I wonder if we will ever figure a way to resume improving clock cycles instead of adding more parallelism.
Parallelism has two major issues:
First, not all applications need it, in many cases you want to do just a series of operations in a single starting number, and you don't need anything else, like if you are for example calculating a factorial, if you need only one factorial, it is useless to make it more parallel.
Second, it is absurdly hard to code stuff for heavily parallelised hardware, most coders will make crap code that don't work, no matter how good we become in making helper libraries, it is totally another way of thinking.
Yes, for some things, like servers, where you can throw a user into each core, it is nice... But for many other uses, even simple single-core parallelism, like SIMD, is not much useful.

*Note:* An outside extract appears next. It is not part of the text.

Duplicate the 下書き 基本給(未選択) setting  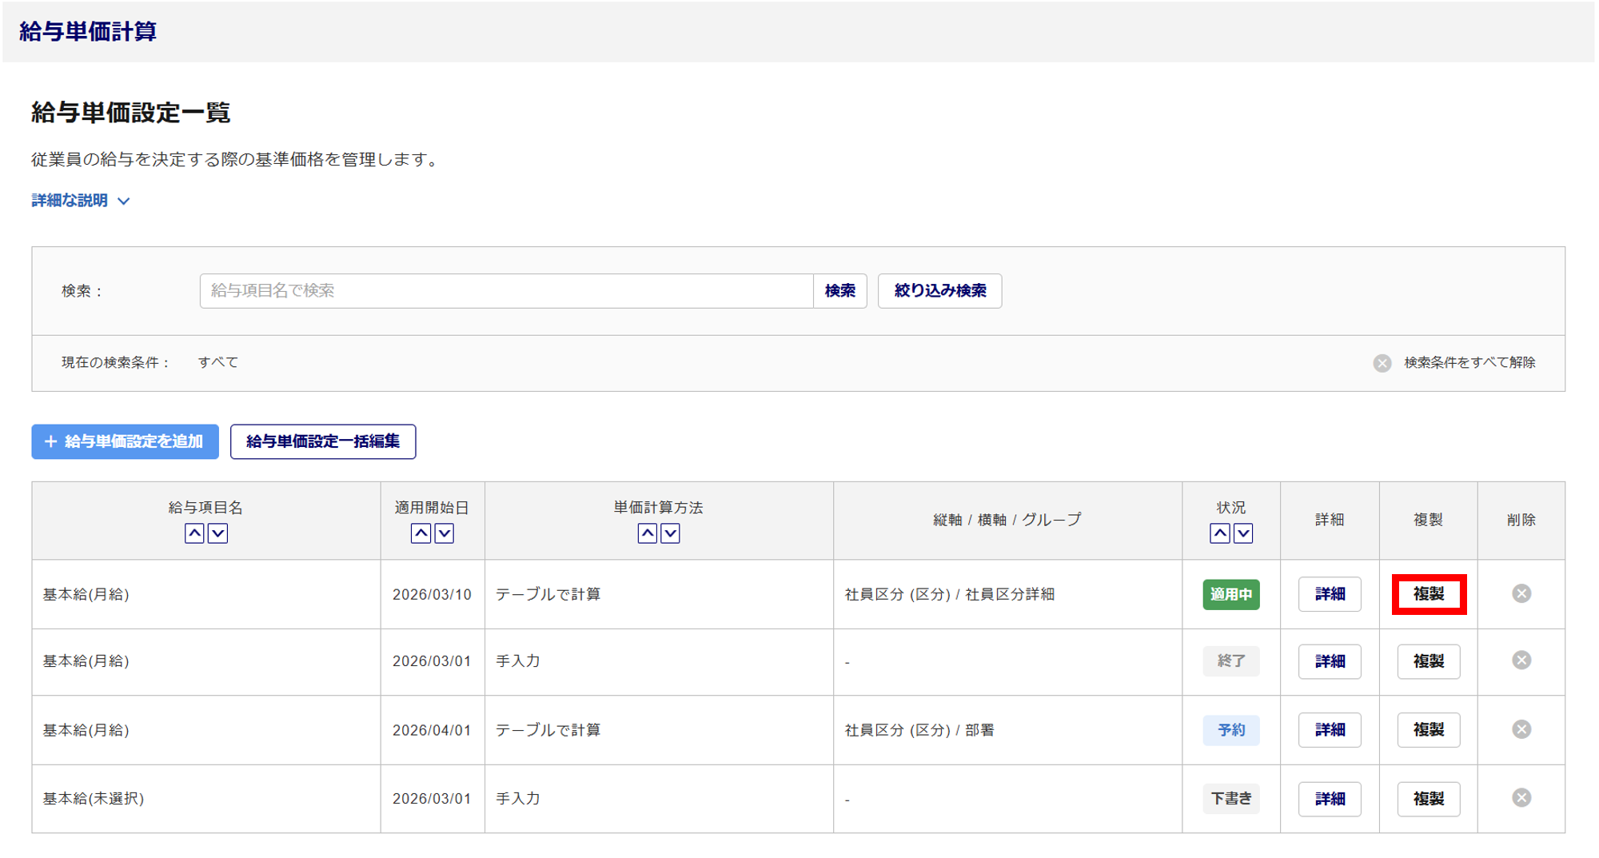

I wonder if we will ever figure a way to resume improving clock cycles instead of adding more parallelism.
IPC has been steadily improving generation over generation, but it is a slow march. Chip frequency does not seem like it is going to go anywhere without some serious breakthroughs; processors are thermally limited, and while you can work on saving power there don't seem to be any 10x improvements in power coming that could let you crank up the clock. Scaling voltage down is great for reducing switching power, but it depends on smaller and smaller transistors, so leakage power has been steadily growing and eating into those gains.
Chips are up against a lot of walls- power consumption, heat dissipation, and so on. Chip makers have and are working on pushing forwards, but short of a new kind of transistor there do not appear to be any improvements by orders of magnitude on the horizon for single-core performance.
This is why parallelism is important. It is hard, and not every workload can be parallelised well, but there is simply no other known way to secure a 4x, 8x, 16x, etc boost in performance than 4x, 8x, 16x, etc parallelism. (Assuming your code isn't terrible, in which case fix your code!)
For increasing frequency the problem is we used to be able to just bump the clock speeds when the circuits shrank, but we've gotten small enough that the transistors start to leak now, so we have to drive them with less voltage to prevent the chip from overheating, meaning the clock has to come back down </huge-oversimplification>.
There are some possible ways forward. If we're sticking with transistors we might be able to switch to a material with better electrical properties, but that needs lots of research before it'll be higher performance than silicon.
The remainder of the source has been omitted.